• _GOAL OF THE EXERCISE_
Return nothing but the lines from the line with "Instruction: Click the" through the last line of the entries that follow, copied exactly and free of pictures.

[Extracted records]

....................

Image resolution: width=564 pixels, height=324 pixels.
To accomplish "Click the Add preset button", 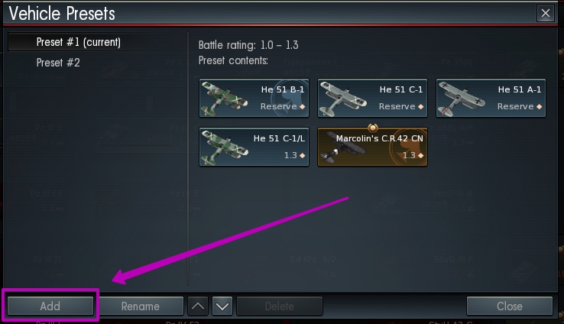I will point(50,306).
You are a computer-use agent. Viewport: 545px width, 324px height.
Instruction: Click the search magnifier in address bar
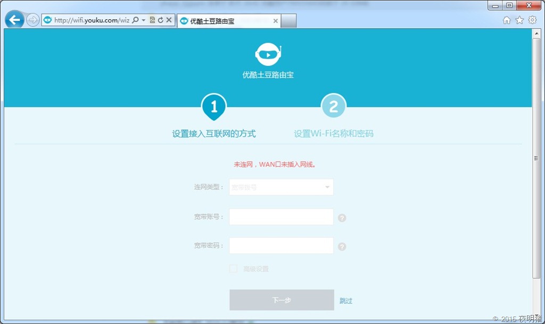tap(135, 20)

....................

• _ANSWER TO THE EXERCISE_
Instruction: Click the search magnifier in address bar
tap(135, 20)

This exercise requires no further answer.